PROVIDED RECORDS:

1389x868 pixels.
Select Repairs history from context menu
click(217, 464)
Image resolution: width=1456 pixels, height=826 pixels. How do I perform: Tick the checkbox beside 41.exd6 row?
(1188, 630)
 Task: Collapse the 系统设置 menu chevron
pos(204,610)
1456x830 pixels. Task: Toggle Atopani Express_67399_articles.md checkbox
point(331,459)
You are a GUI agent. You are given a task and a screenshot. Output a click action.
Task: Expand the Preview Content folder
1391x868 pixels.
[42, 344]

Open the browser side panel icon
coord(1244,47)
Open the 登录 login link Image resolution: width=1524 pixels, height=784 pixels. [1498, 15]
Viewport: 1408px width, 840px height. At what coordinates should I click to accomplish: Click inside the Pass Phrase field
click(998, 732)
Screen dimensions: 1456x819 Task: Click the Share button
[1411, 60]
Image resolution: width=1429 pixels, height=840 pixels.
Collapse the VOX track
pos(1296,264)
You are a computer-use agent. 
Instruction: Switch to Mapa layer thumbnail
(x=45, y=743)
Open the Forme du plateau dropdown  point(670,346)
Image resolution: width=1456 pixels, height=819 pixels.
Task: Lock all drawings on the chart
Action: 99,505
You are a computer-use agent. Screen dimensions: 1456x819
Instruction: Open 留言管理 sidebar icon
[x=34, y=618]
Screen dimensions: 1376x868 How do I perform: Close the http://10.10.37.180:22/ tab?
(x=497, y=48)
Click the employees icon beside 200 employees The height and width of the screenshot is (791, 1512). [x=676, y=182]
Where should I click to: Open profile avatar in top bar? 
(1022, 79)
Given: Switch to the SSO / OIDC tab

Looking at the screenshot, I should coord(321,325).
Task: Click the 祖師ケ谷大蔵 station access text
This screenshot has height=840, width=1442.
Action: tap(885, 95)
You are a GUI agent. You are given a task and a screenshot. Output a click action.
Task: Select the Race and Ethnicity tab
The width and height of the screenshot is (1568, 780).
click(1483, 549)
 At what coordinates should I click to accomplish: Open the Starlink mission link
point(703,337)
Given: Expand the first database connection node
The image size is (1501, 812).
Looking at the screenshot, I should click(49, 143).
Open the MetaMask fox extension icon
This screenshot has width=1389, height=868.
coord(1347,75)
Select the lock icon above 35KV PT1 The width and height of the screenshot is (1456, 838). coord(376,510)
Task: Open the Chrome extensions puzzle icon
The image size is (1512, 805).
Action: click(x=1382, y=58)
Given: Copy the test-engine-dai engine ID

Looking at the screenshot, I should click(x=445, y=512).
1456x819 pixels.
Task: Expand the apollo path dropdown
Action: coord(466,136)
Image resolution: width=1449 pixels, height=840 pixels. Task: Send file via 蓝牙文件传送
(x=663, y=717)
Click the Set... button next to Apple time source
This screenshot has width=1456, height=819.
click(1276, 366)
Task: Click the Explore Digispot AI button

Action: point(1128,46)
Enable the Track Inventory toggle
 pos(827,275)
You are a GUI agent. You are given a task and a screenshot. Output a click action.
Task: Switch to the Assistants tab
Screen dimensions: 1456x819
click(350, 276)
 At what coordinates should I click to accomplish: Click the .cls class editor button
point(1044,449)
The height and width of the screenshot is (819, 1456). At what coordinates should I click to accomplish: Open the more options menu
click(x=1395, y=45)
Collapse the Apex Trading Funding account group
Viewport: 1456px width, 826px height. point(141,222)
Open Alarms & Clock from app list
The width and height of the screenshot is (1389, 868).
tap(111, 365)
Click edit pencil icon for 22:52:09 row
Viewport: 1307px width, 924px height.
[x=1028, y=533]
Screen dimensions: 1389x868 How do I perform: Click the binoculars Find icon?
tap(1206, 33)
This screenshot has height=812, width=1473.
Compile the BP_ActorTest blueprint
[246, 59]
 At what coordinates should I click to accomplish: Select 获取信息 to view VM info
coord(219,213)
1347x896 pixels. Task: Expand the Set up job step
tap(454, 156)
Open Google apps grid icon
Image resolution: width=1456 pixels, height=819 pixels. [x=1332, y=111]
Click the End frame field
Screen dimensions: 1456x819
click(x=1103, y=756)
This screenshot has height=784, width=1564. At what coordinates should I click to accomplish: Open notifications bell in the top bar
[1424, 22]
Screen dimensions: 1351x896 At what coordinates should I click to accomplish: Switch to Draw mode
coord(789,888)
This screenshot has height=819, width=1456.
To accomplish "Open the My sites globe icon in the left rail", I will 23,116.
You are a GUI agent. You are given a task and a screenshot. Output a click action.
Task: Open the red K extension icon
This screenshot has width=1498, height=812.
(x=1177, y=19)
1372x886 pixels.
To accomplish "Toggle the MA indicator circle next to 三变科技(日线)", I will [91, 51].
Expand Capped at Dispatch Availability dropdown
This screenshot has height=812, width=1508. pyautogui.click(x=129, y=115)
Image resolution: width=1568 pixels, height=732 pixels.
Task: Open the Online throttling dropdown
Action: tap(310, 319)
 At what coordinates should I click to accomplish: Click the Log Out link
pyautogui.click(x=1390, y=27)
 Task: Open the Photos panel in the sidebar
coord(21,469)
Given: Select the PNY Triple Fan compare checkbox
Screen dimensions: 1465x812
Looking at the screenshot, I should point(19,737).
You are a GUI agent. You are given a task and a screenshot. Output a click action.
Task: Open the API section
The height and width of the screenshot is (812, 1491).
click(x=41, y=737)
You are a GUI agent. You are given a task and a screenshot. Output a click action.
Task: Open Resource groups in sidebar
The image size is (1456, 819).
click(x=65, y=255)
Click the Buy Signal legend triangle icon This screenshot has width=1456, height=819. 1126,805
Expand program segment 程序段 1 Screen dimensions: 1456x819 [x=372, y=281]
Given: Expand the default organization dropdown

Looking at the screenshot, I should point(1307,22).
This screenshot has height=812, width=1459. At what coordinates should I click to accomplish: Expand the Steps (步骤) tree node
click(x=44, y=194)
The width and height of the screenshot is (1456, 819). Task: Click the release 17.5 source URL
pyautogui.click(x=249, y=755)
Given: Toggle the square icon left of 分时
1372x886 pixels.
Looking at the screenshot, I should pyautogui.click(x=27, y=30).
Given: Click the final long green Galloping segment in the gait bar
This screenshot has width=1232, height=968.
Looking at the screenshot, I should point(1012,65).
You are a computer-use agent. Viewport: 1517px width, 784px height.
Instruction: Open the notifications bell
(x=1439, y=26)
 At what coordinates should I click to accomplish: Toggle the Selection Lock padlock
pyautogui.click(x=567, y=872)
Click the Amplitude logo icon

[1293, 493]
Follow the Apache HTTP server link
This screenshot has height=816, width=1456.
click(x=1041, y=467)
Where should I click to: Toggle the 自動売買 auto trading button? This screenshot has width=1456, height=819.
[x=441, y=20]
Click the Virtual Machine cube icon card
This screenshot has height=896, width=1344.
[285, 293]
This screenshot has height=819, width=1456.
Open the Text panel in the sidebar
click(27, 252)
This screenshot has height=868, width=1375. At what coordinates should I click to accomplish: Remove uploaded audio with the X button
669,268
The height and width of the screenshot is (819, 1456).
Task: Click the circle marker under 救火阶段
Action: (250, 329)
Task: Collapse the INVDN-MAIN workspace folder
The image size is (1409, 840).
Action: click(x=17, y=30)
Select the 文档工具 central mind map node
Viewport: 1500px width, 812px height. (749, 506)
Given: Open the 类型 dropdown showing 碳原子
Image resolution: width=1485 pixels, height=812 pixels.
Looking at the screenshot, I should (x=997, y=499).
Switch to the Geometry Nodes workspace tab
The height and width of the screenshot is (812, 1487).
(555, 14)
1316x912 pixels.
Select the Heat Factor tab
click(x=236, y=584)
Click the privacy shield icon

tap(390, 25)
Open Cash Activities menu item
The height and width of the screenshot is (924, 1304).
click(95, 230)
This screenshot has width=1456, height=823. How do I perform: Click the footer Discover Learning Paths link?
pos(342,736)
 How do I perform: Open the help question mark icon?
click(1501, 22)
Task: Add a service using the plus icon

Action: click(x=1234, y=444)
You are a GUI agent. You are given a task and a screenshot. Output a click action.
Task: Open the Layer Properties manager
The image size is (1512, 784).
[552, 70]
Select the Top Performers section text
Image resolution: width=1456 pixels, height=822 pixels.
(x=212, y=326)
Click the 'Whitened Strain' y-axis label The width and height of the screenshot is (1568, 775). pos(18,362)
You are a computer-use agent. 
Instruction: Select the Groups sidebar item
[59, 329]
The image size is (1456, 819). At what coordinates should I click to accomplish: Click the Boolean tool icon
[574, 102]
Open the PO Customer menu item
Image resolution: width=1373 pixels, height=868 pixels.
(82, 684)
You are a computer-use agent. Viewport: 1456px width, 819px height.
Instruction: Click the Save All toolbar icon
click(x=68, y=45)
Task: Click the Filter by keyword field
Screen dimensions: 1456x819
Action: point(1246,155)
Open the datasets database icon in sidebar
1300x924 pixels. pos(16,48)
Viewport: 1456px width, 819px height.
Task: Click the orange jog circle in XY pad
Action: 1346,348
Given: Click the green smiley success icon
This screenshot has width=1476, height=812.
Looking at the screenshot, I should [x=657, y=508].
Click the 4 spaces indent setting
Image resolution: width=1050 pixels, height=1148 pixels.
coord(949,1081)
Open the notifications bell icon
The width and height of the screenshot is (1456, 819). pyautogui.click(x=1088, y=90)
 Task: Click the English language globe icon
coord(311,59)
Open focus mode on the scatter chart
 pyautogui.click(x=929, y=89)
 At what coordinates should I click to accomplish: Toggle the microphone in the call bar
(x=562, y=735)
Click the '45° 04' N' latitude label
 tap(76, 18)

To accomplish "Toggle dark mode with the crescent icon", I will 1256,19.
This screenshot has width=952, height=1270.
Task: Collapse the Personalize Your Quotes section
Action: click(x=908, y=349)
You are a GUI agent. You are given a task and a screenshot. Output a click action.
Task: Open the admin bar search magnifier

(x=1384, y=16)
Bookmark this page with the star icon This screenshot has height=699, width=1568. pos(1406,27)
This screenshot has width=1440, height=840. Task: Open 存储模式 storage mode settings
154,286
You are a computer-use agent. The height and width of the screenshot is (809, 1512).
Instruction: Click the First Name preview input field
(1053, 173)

WHAT YOU ARE ASKED TO DO: Of the records above, copy each line that includes "left".

RESULT FOR THIS EXERCISE:
To accomplish "Open the My sites globe icon in the left rail", I will 23,116.
Given: Toggle the square icon left of 分时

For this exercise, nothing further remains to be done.